Fitness tracking apps and gadgets are everywhere these days. In the commercial fitness industry, it’s difficult to go to a trade show without hearing a lot about “Networked Fitness.” This trend towards “connected” equipment and clubs is billed as a way for your members to sign in on exercise equipment, track their workouts and interact with their workout data using tools such as goal setting, fitness challenges and social sharing.
At a major health technology conference this summer, Susannah Fox from the Pew Internet Group shared why data tracking matters, along with the results of Pew’s most recent study on the topic: 60 percent of American adults claimed they track their diet, exercise routine or weight, and 21 percent currently use technology to track their health data. MyFitnessPal, a popular nutrition and activity tracking mobile app, surpassed 30 million users last year. This single tracking app, only eight years old, has a global user base equivalent to the total U.S. health club membership in the year 2000!

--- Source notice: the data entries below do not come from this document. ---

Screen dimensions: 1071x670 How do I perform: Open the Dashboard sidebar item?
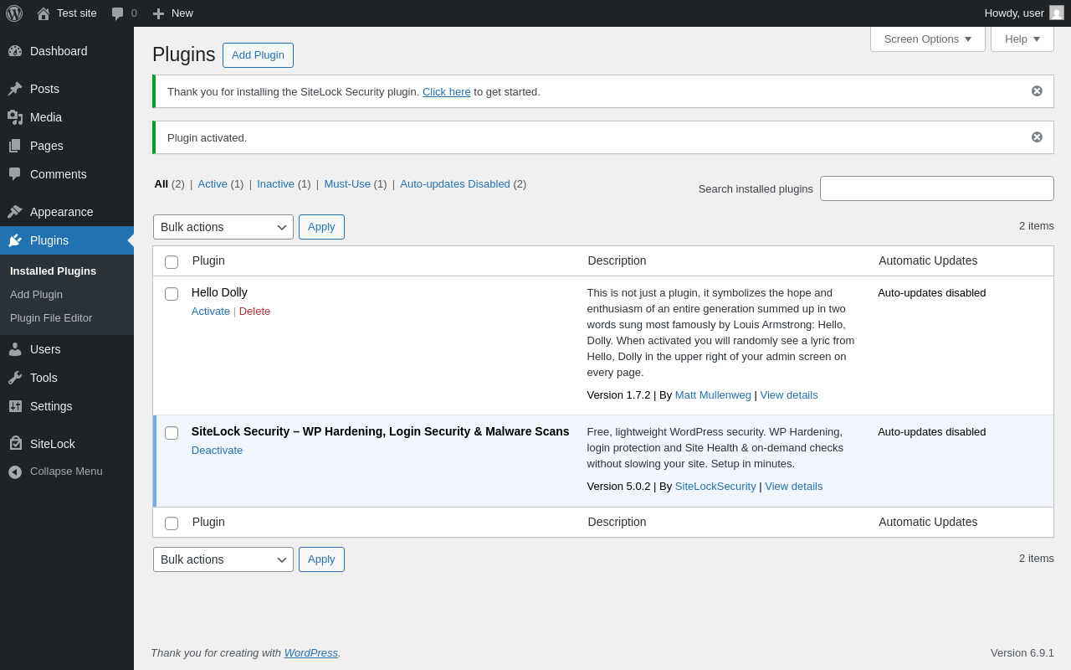(59, 51)
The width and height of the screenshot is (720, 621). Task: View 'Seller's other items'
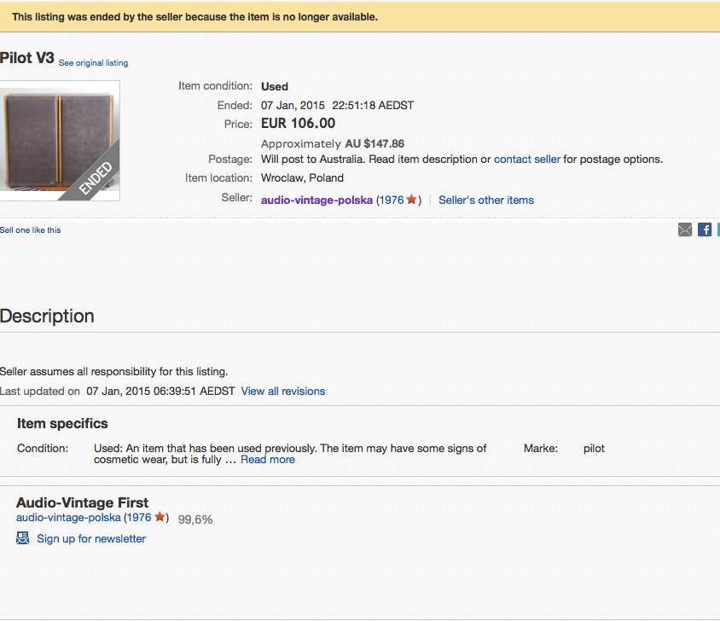click(486, 200)
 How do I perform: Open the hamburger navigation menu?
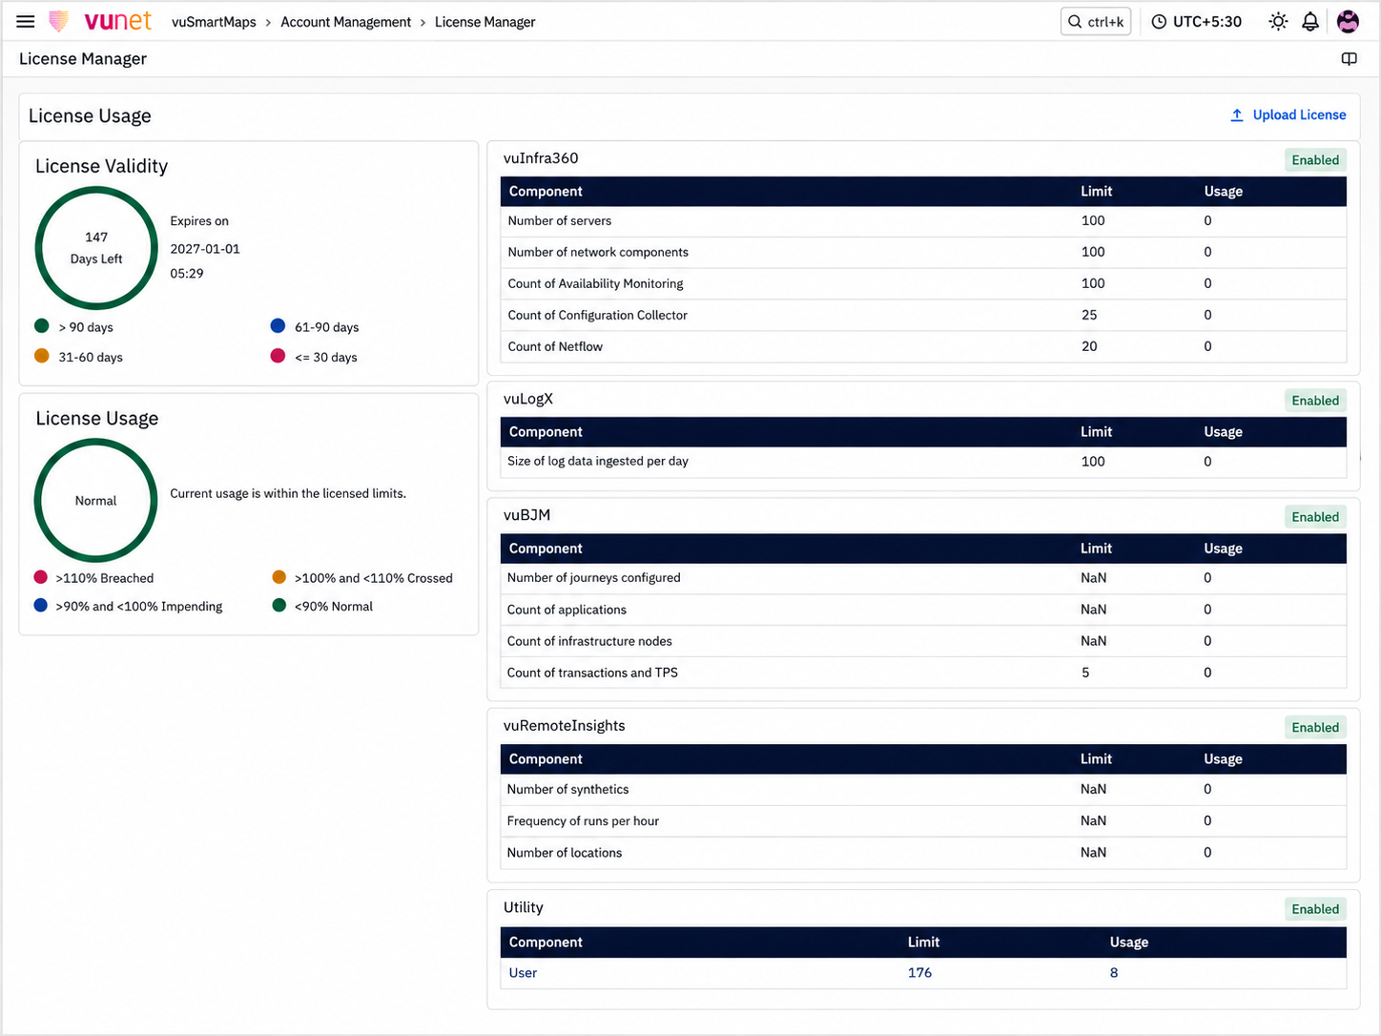(26, 21)
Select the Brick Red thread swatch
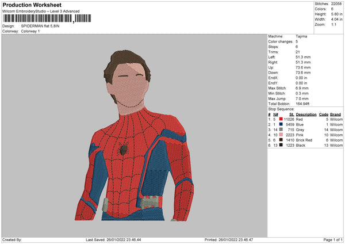The height and width of the screenshot is (244, 345). (281, 140)
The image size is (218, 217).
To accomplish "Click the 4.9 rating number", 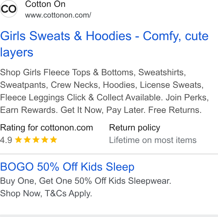I will [6, 140].
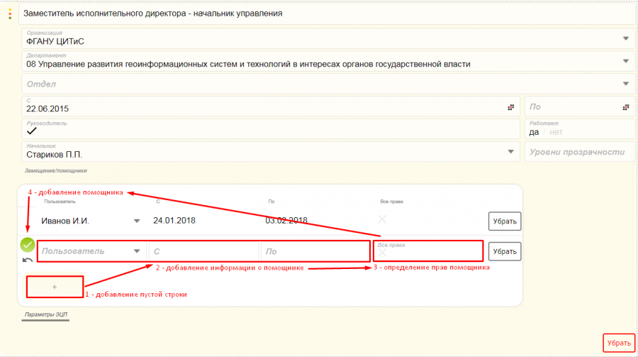The width and height of the screenshot is (638, 357).
Task: Open calendar picker for start date 22.06.2015
Action: tap(510, 107)
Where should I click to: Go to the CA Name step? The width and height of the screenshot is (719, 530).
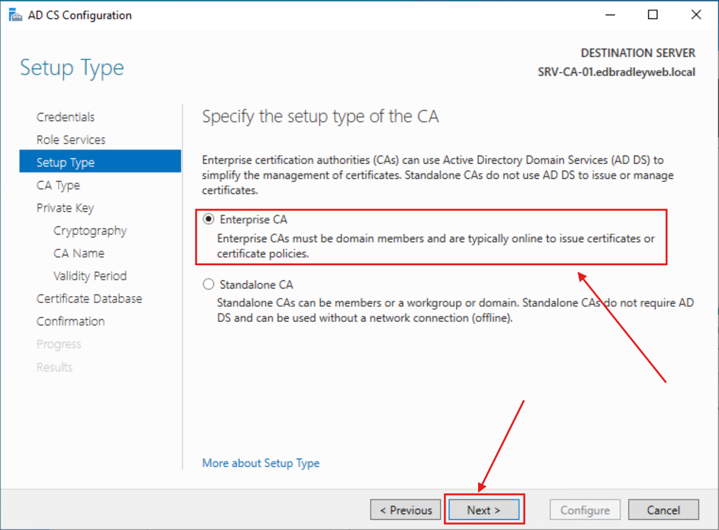pyautogui.click(x=78, y=253)
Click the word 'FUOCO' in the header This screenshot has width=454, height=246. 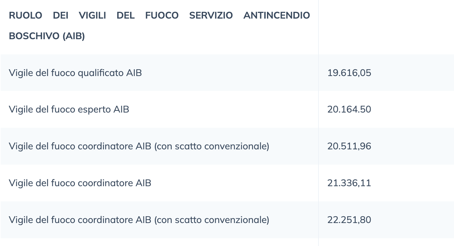tap(162, 16)
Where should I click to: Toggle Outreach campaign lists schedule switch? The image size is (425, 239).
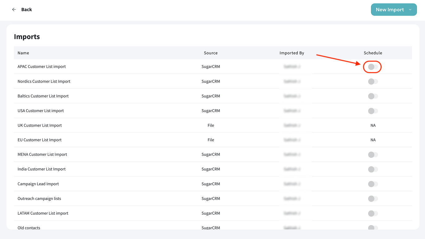click(x=373, y=199)
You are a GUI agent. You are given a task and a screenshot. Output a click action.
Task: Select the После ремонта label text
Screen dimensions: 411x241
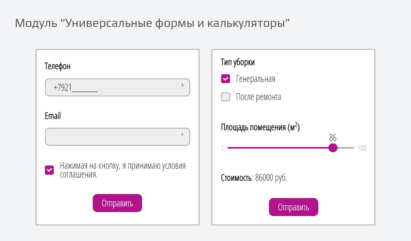pyautogui.click(x=258, y=97)
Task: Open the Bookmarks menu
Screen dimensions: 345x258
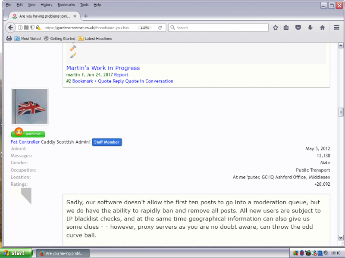Action: (66, 5)
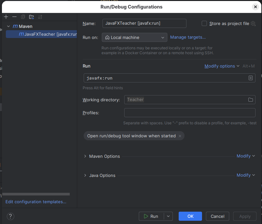262x224 pixels.
Task: Click the Sort Configurations alphabetically icon
Action: click(x=40, y=17)
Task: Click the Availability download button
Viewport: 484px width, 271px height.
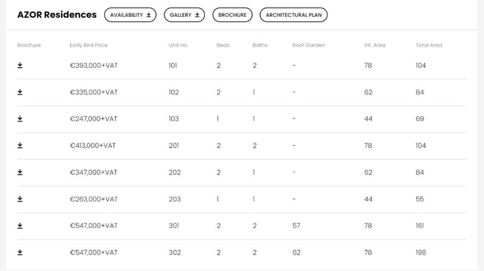Action: point(130,15)
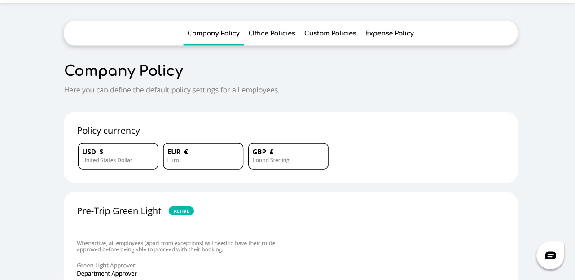Click the default policy settings description text
The width and height of the screenshot is (575, 280).
(171, 90)
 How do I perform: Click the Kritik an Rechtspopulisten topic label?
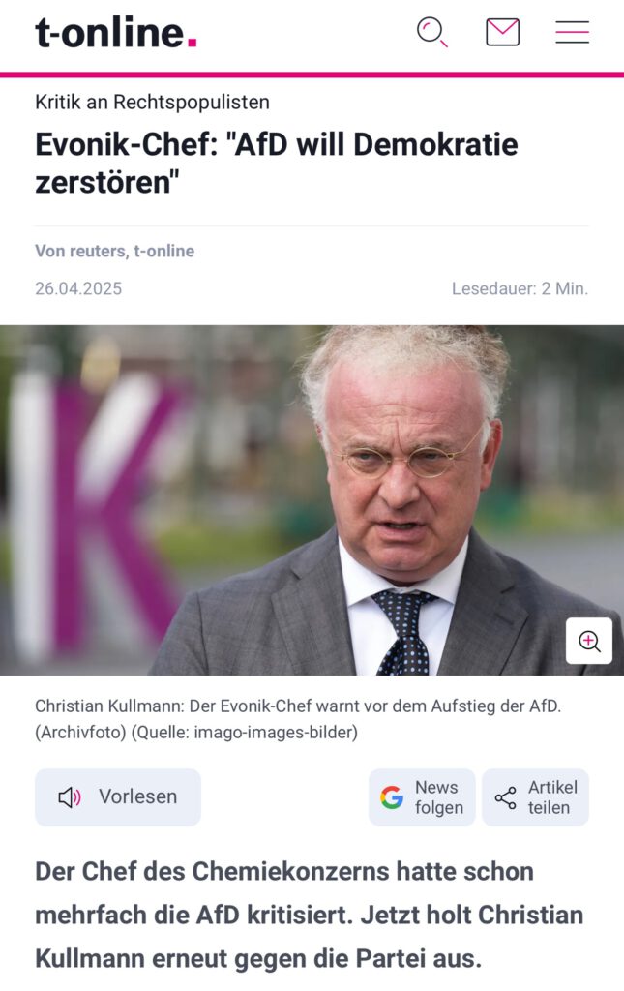tap(152, 102)
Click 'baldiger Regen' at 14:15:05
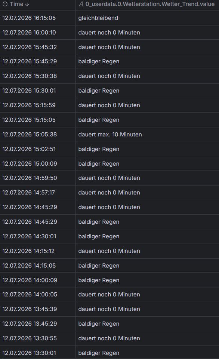 [x=147, y=266]
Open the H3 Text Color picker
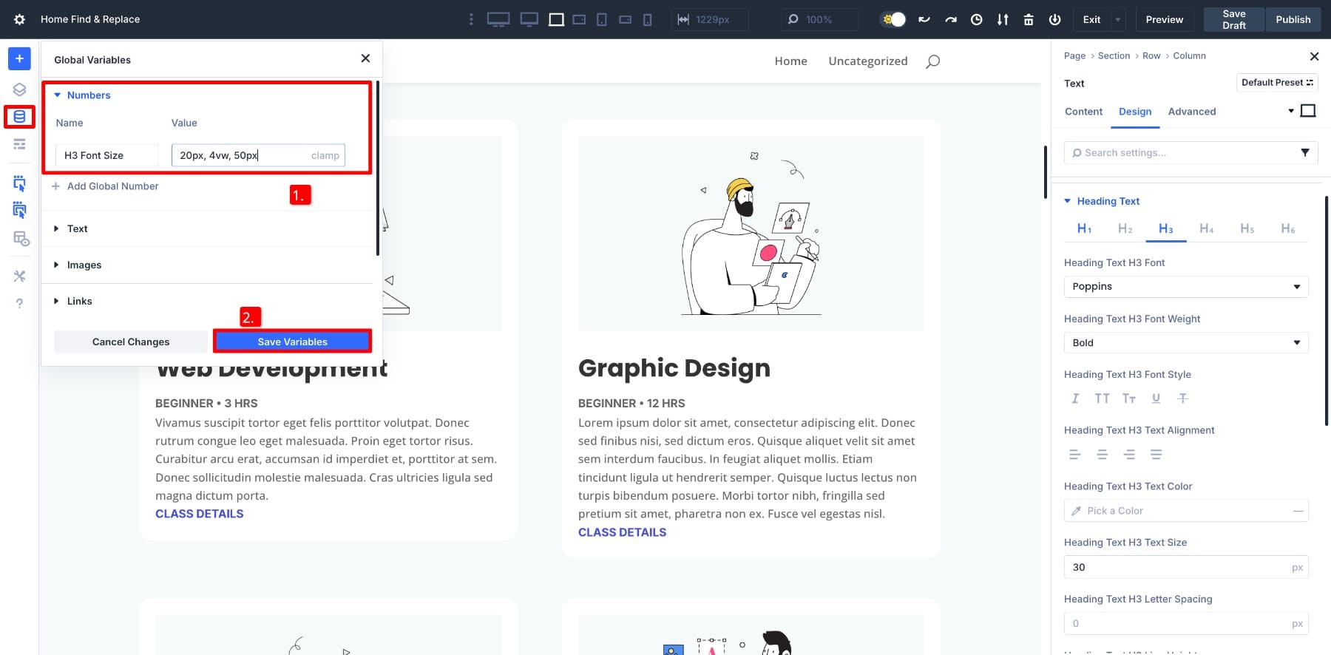The image size is (1331, 655). (x=1185, y=511)
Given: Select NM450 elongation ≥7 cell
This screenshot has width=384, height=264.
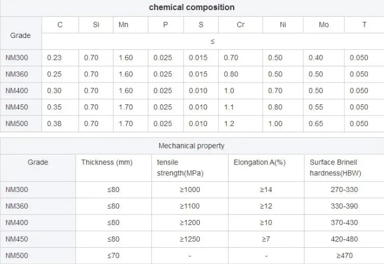Looking at the screenshot, I should (266, 239).
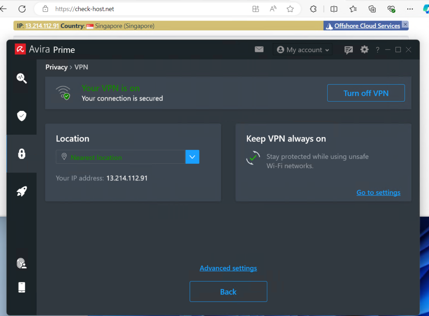Open Avira settings gear icon

(x=364, y=50)

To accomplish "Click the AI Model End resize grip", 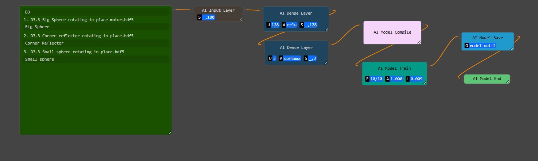I will pos(508,82).
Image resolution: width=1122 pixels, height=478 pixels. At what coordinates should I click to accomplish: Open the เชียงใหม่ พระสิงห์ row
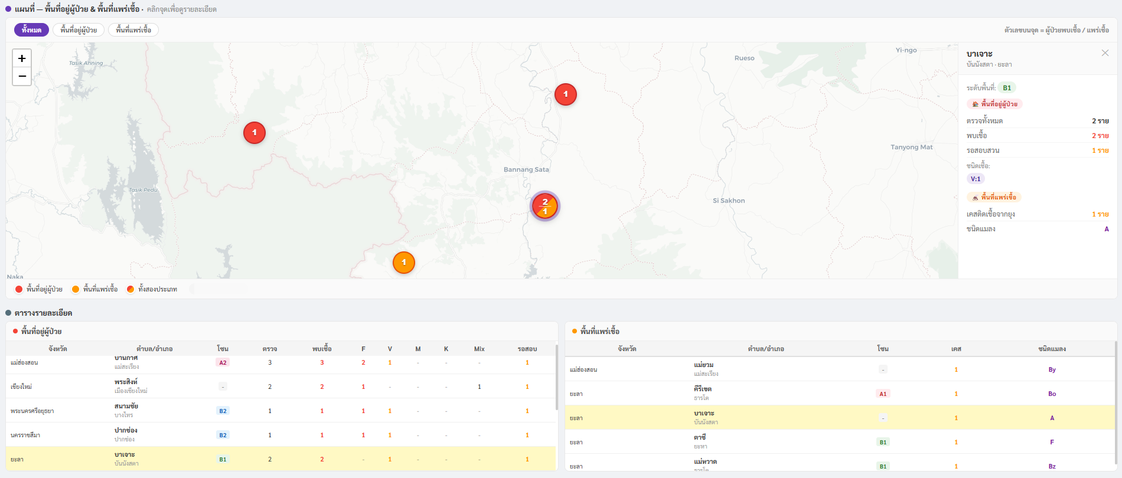click(281, 387)
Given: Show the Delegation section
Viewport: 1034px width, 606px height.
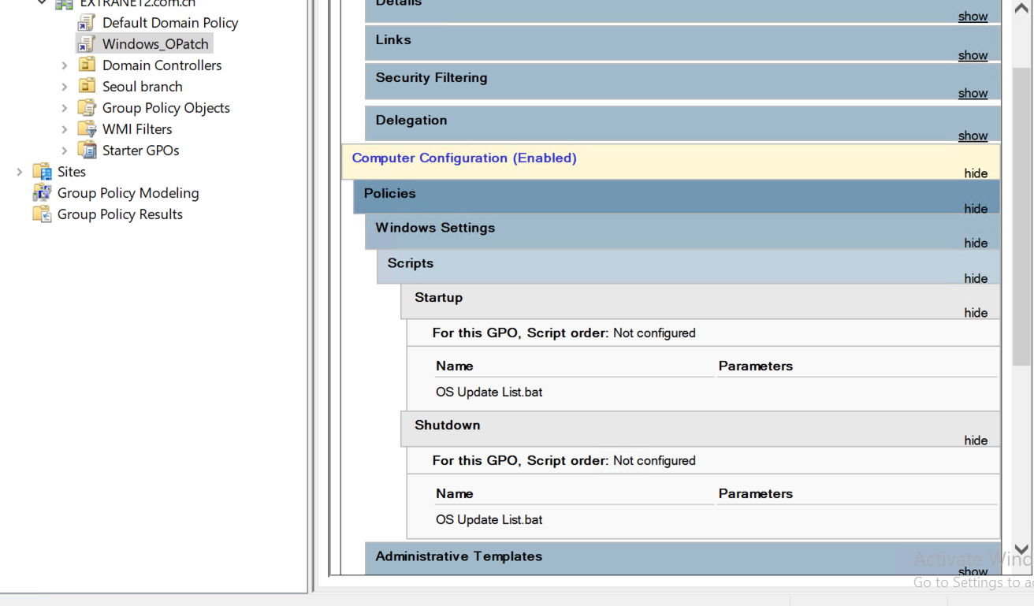Looking at the screenshot, I should 973,136.
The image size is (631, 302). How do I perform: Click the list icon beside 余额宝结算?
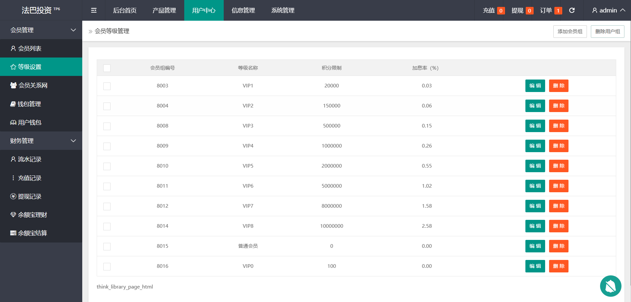click(x=13, y=233)
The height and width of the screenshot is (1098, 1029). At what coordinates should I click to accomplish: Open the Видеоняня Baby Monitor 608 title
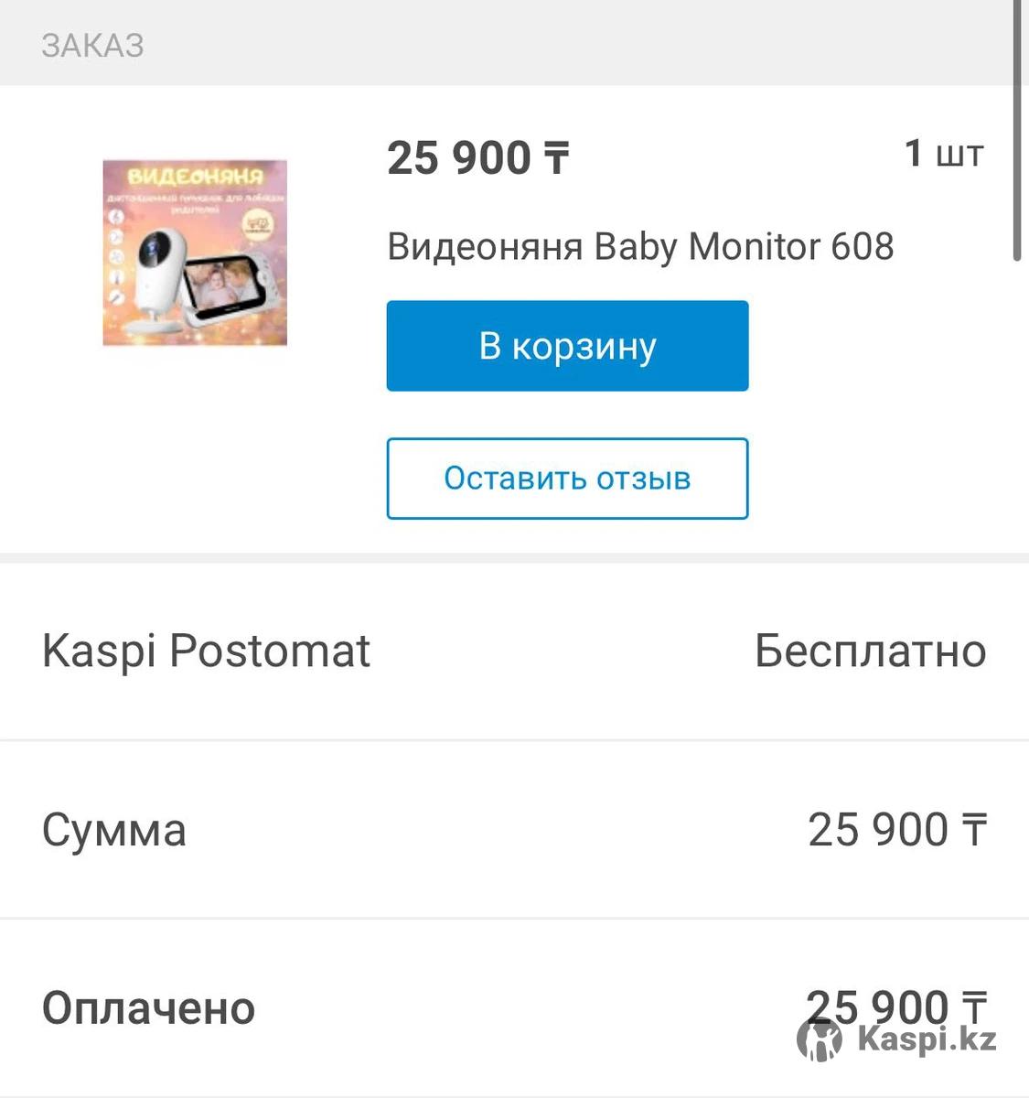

Those big and quickly growing numbers tell a story about the changing behavior of members, but it’s up to the fitness industry to write the next chapter. How do club operators get access to fitness data and make it useful?
Other industries have successfully leveraged big data already, and retail commerce was one of the first. If you think about really successful retail businesses, names like Amazon or Walmart might come to mind. These companies have at least one thing in common — an extremely deep understanding of how their customers behave, based on customer shopping data.
Armed with data about how long customers stay on each webpage or if they search for a certain type of product in an aisle before giving up, for example, retailers can change the positioning or marketing around a product to drive higher sales. A successful purchase is a win for both the business and customer, so the effective use of this data benefits everyone.
In the fitness industry, the most important aspects of a customer’s behavior are how they exercise and eat. But clubs have shockingly spotty data about the exercise that goes on inside and outside their walls, and how that relates to the success or failures of customers. In the new age of members using technology to willingly track and share their fitness data, this has to change.
First, members need to be able to easily track their activity.
Fortunately, the technology world has taken care of this one. There are a variety of great options for connected fitness equipment in the market today that allow for workout tracking. Your biggest consideration in this purchase decision is that all of the connected equipment you buy needs to be able to talk to the same network. No one is going to track their workouts if the two brands of equipment you put on your fitness floor require two different IDs and send data to two different places. Cross-brand data compatibility is absolutely key. For off-cardio tracking, free apps available on the Apple and Android stores can run in the background on a user’s mobile phone, tracking every minute of running, walking, or cycling automatically, without the user even pulling out the app to start it up each time. The key here is that you must have a solution that allows members to connect those apps to you, so that you receive the data.
Next, you need to give them a reason to share the data.
Millions of health club members are already using technology to track their health and fitness, but they aren’t sharing that data with their health club. To change that, clubs need to offer compelling incentives. Tying tracked workout activity to points or rewards, for example, can generate both data-sharing incentives, as well as good old-fashioned loyalty. Think about what might happen if the industry had loyalty programs that rewarded exercise activity, rather than just card swipes at the front door. Fitness challenges or other digital fitness events can allow members to compete on leaderboards for recognition or prizes, all based on their tracked workouts.
Once they’re sharing, you need to have the tools to use the data.
What if you could identify a “category” of members not based on how often they visit, but on the type, frequency, intensity and duration of their exercise, and then tailor all your marketing, communications and personal training sales efforts based on that member type?
What if you could identify the categories of members that typically have shorter membership lifespans and had proven tactics for helping draw these specific members out of those categories and into your loyal member base?
These are the sorts of tools that will allow the fitness industry to join the data revolution and help their businesses and members succeed. The technology has arrived. Are you ready?